Chicago Fed President Austan Goolsbee said inflation is still moving in an unsatisfactory direction despite some positive developments. He stressed that the biggest risk at the moment still comes from price pressures, while labor market conditions appear to remain strong.


The statement was made after data showed that core PCE inflation, the Fed's preferred inflation measure, rose to 3.4% in May, the highest level since October 2023. The increase was driven by rising energy prices and service costs, especially in the transportation sector.


Goolsbee also supported Fed Chairman Kevin Warsh's approach, which reduced the use of early guidance on the direction of interest rates.
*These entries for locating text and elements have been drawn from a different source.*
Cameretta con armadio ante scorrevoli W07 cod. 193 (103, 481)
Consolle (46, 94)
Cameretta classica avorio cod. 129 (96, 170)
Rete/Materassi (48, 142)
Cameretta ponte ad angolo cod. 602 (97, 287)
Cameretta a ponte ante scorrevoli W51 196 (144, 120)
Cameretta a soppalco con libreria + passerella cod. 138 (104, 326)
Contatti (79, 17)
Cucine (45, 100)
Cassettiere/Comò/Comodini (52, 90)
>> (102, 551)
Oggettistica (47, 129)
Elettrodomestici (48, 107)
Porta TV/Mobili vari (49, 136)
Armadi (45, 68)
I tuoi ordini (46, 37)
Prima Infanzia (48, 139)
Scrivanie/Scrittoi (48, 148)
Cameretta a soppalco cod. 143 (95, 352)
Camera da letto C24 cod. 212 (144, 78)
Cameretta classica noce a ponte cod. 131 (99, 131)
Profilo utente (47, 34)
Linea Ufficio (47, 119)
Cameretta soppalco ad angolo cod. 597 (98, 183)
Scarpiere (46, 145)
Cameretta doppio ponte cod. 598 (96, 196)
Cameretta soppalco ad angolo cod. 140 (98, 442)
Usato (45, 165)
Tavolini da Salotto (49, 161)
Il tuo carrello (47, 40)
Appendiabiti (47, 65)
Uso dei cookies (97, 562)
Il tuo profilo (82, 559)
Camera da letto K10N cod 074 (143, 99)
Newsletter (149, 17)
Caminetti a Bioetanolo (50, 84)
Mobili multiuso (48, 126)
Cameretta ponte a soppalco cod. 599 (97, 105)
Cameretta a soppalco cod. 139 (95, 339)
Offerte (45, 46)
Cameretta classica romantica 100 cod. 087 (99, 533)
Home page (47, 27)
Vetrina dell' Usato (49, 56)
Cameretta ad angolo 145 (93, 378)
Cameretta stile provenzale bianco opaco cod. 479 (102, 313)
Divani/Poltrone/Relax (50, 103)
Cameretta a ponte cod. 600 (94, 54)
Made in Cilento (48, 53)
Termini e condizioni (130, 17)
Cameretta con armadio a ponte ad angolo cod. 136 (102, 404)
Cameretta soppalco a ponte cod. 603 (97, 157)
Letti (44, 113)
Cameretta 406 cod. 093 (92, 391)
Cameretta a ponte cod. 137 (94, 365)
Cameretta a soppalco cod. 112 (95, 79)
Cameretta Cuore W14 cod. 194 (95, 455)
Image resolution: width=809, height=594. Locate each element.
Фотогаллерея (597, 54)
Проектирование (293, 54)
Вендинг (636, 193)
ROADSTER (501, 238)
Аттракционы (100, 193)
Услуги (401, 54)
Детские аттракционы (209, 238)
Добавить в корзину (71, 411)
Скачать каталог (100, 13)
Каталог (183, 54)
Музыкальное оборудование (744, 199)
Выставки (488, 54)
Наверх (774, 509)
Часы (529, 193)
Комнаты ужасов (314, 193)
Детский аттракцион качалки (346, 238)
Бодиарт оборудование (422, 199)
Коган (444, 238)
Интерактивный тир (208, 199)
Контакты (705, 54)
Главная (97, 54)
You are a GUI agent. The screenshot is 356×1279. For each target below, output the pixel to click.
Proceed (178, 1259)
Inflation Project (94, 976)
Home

According to him, the Fed should not speculate on rate changes before economic data really supports the decision.


Meanwhile, New York Fed President John Williams expects inflation to start to decline in the coming period, although current monetary policy should still be maintained.


He believes price pressures will ease as the impact of tariffs fades, energy prices stabilize and rent increases begin to slow.


Williams projects inflation to fall to around 3.5% this year before gradually returning to the 2% target by 2028. He also stressed that the current monetary policy stance is still appropriate to achieve that goal.


Markets are now turning their attention to the Federal Open Market Committee (FOMC) meeting on July 28 and 29. For now, investors only see a 30% chance of the Fed raising interest rates at that meeting.